§ **TASK PROMPT**:
Tally every line of the listing below that holds "beside", then give the tally alone.

§ **AVAILABLE RECORDS**:
==========

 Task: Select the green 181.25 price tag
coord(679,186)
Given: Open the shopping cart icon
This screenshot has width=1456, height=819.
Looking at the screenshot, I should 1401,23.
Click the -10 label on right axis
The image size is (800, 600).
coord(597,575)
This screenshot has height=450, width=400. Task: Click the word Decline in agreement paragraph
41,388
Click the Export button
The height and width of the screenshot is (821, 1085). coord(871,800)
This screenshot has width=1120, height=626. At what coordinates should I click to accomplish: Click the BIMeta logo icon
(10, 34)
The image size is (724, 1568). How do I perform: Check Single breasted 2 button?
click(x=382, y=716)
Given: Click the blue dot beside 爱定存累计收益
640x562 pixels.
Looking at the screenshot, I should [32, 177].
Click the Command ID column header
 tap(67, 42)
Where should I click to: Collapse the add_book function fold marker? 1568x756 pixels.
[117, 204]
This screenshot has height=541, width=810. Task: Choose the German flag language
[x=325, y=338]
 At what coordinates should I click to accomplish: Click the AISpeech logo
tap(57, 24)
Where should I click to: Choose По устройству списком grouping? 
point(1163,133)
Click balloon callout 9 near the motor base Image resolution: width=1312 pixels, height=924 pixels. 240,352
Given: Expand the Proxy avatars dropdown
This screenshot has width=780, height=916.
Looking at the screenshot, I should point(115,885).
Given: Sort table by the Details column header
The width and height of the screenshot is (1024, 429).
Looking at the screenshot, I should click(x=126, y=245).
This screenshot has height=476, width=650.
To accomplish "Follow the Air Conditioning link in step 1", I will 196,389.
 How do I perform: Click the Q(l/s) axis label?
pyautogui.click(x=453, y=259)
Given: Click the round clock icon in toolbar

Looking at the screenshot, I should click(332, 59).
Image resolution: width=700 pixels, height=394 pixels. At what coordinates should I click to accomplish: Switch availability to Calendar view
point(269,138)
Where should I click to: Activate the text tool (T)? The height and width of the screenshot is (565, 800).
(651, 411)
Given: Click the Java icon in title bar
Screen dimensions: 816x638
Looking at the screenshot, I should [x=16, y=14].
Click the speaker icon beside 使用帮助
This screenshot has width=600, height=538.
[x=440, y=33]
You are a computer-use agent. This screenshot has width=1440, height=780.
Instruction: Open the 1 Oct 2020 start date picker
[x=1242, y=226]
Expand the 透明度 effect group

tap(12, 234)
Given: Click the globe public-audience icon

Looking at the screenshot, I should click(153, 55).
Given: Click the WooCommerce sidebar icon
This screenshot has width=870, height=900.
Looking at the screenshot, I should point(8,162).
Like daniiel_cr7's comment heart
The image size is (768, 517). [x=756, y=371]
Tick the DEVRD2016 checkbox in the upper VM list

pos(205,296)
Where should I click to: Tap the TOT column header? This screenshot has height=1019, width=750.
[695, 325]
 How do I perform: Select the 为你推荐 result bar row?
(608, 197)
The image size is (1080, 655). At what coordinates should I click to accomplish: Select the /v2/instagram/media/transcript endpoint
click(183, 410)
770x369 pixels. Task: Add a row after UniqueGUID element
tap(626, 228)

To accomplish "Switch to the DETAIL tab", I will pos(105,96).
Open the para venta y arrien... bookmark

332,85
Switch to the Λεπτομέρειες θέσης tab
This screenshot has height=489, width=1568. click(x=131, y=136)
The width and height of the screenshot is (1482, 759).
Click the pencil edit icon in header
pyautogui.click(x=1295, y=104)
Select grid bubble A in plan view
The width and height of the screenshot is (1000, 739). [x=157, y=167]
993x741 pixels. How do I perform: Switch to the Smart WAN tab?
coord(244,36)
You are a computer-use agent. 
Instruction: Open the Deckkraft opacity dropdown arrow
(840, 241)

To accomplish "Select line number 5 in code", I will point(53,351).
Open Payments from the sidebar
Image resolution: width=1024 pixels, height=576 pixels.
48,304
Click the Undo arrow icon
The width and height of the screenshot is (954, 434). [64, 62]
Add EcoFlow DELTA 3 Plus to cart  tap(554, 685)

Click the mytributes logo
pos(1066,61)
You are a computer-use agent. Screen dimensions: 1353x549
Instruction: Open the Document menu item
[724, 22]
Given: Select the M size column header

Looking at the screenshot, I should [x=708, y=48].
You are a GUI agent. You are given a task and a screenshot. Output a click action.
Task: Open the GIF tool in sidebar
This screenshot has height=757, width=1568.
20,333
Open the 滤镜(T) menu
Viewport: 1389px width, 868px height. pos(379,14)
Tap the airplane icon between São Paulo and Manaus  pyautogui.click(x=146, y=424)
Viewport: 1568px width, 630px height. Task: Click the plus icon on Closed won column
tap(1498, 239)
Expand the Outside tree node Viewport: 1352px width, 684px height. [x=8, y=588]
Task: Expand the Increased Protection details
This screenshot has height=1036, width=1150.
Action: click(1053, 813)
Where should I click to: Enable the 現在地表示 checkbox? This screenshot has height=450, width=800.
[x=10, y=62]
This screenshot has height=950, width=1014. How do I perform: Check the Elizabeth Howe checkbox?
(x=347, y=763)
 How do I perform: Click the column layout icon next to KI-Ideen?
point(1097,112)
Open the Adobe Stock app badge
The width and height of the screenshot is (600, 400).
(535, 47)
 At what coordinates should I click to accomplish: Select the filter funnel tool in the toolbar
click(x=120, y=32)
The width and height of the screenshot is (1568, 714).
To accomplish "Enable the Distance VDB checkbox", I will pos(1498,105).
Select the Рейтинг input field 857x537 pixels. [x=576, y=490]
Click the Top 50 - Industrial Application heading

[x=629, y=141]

==========

§ **RESULT OF THIS TASK**:
2